I used the wrong phrase when I said the comparison wasn't worthwhile. I should have said it is not fair to compare hardware based time shifting to online streaming based time shifting. I was replying to:


jzinckgra said:


> No one-button click commercial skip, unlike Tivo is a bit of a downer. Also, can't seem to rewind a show in progress any farther back then where you pick up with it, unlike Tivo which you can go back 30min."


 To expect a cloud DVR to act like a hardware solution is too much to expect, although it is possible it could be equivalent in the future.

As you will note, I DID find that YTTV is an acceptable replacement (even with the conditions you mention, that you do not have access to OTA). In your case, I think YTTV is a great alternative. But, in the event you DO have OTA accessibility, it makes the decision a little tougher because, just like cable TV, I have to pay for locals when I do not need them.

Anyway, I also think the discussion is valuable, AAMOF, if I had not read the discussion here, I might not have looked into it. I did a very thorough comparison of all of the services and the two services that satisfied my needs best are YTTV and FUBO. But, both of these services have way more filler stations I will never use.

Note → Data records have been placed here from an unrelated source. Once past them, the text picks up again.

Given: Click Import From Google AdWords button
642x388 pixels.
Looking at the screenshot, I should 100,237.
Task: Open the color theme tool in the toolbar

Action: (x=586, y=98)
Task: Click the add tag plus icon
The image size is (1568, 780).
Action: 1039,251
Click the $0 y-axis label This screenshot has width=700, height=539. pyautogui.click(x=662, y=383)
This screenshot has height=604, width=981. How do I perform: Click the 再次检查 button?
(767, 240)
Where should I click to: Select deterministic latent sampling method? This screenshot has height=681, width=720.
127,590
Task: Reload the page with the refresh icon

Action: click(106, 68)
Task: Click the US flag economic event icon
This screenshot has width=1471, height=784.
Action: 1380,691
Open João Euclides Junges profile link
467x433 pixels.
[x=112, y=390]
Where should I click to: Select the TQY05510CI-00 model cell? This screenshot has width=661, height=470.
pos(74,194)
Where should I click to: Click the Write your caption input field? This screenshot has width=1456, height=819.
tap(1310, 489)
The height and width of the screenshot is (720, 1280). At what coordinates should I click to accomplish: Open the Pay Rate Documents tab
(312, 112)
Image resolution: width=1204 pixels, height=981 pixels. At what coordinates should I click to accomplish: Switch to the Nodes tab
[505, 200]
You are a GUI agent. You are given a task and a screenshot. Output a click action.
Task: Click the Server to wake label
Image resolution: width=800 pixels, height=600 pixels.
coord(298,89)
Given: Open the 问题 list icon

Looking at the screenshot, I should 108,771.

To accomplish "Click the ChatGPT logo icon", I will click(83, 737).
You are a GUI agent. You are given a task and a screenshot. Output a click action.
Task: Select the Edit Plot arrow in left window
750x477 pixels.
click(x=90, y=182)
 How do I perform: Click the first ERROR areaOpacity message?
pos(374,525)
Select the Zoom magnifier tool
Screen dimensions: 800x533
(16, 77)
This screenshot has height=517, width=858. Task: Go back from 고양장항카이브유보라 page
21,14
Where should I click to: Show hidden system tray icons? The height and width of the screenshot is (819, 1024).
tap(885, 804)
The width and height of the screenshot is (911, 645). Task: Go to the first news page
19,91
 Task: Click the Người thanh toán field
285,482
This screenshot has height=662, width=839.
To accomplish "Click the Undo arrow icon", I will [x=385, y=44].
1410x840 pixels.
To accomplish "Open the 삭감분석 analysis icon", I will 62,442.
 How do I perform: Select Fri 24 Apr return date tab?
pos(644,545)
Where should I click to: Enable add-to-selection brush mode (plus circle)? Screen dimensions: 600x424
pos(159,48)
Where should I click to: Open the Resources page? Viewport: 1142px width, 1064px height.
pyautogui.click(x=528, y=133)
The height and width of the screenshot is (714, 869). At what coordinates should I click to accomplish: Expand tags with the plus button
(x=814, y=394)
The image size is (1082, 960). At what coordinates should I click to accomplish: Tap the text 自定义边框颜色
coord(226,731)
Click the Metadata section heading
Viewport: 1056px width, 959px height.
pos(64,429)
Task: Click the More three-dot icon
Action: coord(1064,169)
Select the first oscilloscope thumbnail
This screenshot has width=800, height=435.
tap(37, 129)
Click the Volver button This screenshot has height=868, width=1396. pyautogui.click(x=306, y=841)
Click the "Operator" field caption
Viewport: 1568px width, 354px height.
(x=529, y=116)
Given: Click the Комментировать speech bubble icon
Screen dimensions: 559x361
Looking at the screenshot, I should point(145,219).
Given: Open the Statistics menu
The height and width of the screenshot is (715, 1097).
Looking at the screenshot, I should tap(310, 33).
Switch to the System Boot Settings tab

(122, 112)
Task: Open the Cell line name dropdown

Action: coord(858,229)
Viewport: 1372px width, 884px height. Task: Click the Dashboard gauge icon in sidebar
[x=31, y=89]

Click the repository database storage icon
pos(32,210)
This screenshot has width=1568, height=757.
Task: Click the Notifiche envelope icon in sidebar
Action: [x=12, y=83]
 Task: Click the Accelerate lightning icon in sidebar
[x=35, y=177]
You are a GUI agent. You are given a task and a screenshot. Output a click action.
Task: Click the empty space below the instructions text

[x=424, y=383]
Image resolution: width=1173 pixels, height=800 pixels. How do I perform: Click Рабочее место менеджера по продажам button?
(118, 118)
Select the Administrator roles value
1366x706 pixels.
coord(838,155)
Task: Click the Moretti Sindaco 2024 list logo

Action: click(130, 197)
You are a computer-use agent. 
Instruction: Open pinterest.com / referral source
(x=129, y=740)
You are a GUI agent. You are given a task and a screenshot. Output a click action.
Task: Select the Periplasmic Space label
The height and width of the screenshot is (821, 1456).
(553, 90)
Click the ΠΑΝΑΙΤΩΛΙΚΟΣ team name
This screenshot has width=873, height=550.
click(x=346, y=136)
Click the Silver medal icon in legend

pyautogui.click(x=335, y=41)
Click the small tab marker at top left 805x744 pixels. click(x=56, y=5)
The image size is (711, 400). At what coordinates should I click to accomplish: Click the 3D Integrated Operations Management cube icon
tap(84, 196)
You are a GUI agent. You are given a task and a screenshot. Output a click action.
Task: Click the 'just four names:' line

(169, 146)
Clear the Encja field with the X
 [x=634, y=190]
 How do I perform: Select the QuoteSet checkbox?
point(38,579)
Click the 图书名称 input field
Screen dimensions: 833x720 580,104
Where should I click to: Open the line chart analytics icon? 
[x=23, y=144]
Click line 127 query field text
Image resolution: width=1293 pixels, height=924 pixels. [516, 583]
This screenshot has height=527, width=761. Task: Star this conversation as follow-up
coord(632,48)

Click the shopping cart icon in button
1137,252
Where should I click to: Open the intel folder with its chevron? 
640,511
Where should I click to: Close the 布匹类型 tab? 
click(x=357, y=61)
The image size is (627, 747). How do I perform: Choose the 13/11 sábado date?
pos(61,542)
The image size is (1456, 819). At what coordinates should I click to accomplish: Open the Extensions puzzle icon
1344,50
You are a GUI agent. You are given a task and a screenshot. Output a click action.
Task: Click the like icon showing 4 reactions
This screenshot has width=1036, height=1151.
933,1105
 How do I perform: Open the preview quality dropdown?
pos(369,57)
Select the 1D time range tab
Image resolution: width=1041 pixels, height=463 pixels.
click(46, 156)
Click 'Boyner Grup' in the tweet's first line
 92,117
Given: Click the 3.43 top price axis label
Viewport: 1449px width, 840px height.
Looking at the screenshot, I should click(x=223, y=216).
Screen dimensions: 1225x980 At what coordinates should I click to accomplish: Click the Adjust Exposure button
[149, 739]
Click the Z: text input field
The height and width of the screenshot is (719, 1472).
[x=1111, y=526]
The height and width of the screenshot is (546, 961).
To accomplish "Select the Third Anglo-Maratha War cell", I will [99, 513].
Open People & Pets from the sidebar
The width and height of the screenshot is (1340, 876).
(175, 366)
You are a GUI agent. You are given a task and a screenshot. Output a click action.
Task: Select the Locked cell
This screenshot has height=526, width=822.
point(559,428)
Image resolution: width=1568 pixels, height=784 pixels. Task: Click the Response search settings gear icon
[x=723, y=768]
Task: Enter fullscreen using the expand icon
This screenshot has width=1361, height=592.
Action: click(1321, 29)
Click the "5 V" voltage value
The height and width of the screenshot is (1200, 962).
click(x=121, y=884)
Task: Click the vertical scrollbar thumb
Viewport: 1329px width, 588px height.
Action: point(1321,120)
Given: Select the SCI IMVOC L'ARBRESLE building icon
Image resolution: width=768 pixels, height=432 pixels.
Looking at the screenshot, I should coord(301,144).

That is the SAME problem I have with cable TV.

EDIT: Although, by using YTTV, I'm saving $40/month over cable TV which is huge!


----------



## NightmarePatrol

So here's some pros and cons in comparing TiVo to YTTV, even though it's not even close to the proverbial apples-to-apples comparison. We outfitted our TV's with Roku Premiere sticks for the record.

Pros:

No space restrictions
No PQ issues even when viewing 4K video
Access to lots of free programming though how interesting is really is would be a YMMV situation.
We have the option to start any live program from the beginning or join in progress. The TiVo would give you something like this IF one of the tuners was already on the channel
You can order your channels to put your favorites at the top (or bottom if you want) or even hide channels from the guide
If you forgot to set something up you can always watch it (but with commercials)
Cons:

Not a lot of detailed information in the guide
The recording options are rather a PITA. You can record an entire series, but not set up anything that resembles a season pass.
The interface on the Roku and YTTV takes some getting used to 
No History channel - We like the History channel and now I have to get the shows we watch via nefarious means. A&E is okay, but we can live without the rest. 
Recordings are only kept for 9 months. To be fair if you haven't watched it in 9 months you probably won't.
I will leave the discovery remainder of the intricacies up to my wife to discover as I'm just the infrastructure guy around the house ans she manages all the shows, etc. The final step of our ISP upgrade happened this morning and we have gone from 100/100 to 500/500 so we should not have much in the line of pixelization.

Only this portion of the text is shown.